This as-told-to essay is based on a conversation with Benjamin Leong, a 31-year-old former full-time traditional Chinese medicine physician in Singapore who is an AI engineer at a medtech startup. It has been edited for length and clarity. Business Insider has verified his employment and salary.
I was always interested in the medical field. Unfortunately, I didn’t get into medical school, so I thought traditional Chinese medicine was the best alternative. It offered me a chance to practice as a clinician, but in a different role and setting.
During my studies, we had a biostatistics computational module. That’s where I realized that programming and computational work can be quite interesting.

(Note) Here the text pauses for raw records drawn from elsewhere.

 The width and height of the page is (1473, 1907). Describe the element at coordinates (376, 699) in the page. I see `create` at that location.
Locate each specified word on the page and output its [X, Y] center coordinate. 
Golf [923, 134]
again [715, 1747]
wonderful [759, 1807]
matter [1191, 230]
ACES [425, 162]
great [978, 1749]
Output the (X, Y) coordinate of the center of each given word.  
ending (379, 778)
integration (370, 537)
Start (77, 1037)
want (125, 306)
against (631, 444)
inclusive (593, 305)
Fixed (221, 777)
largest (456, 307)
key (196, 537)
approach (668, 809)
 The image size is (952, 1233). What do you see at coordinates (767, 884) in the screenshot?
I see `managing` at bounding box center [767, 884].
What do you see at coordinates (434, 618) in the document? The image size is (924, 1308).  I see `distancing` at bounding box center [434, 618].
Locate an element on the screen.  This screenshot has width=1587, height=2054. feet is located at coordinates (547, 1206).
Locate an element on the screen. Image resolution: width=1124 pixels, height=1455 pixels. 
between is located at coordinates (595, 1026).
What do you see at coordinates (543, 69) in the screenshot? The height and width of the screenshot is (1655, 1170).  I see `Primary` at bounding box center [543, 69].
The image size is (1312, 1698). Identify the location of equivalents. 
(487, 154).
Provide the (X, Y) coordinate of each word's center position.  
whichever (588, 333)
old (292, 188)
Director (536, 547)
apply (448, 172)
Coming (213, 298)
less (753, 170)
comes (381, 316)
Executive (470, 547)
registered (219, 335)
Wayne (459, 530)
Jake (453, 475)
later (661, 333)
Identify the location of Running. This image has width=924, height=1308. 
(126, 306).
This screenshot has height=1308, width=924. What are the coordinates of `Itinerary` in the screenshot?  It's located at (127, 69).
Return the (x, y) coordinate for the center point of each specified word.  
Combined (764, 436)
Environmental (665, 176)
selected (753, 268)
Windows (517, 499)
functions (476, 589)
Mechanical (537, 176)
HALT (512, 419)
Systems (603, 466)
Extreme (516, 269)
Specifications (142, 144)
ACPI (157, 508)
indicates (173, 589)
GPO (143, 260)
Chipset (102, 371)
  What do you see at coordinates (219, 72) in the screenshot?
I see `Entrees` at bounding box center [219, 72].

But I didn’t fully pursue that interest until a few years later. Months away from my licensing exam in 2020, I took a 16-hour intensive Python programming course, and that really got me interested in programming.
When you successfully build something, there’s a sense of enjoyment and satisfaction, and I think I caught on to that, which spurred me on.
In 2022, I went to pursue a part-time degree in computer science while practicing medicine. I got linked up with a medtech AI company, and I thought that was a nice integration of my skills. I was interested in both domains, and that was how I landed my role as an AI engineer in 2024.
Adapting to the engineer’s mindset
The work of a physician and an engineer is very different. One is seeing patients, more people-facing, more treatment-oriented. Being an engineer is a lot more computer-facing, more project planning and management, and hitting long-term goals, especially in a startup.
In coding, you need to deal with things like version control, DevOps, and project management — things I had to pick up along the way.
I also had to learn how to work with a technical team, so I had to understand the workflows, how to deliver, what the app needed, and features to be pushed out.
One of the bigger challenges was project management. As an AI engineer, you have certain long-term goals. You have to push out a certain feature by maybe a few months, and so you’ve got to plan out how you want to get there and how you want to manage the people you’re working with.
That kind of long-term planning was not really needed in my clinical work.
The physician skills I carried into tech
The biggest skill that I picked up as a physician that helped in my transition is communicating with other clinicians. Because I’m in a medtech company, we collaborate with hospitals, clinicians, and physiotherapists. It’s easy to communicate with them, especially if you know how they think and the terminology that they use.
The other thing is shaping the product. Knowing how clinicians think can also help me give feedback and steer my technical team on how I feel clinicians can best use our applications.
I still do some locum work and help out at my clinic when needed. If I really want to, I can jump back into traditional Chinese medicine and do it full time again.
The base pay at my current company is about 30% higher than what I was paid as a junior physician, which was about $4,000 in Singapore dollars or about $3,100.
The barrier to entry has never been lower
Transitioning to an early-stage startup was risky, but I had the bandwidth financially, as well as time-wise, to explore a different career path, so I was not afraid to take the step.
AI right now is such a big industry. It is getting so advanced that you may not even need to learn how to code anymore.
If you want to come in, it is good to understand what AI is about — the concept behind AI, how AI models are built, and how the whole process is structured. Some form of technical skill is needed in programming, programming languages, and working with computers.
But it’s not difficult. The barrier to entry has dropped a lot. There are so many learning tutorials online. You have to be willing to sit through them. Now you have ChatGPT, which can teach you everything that you need to know.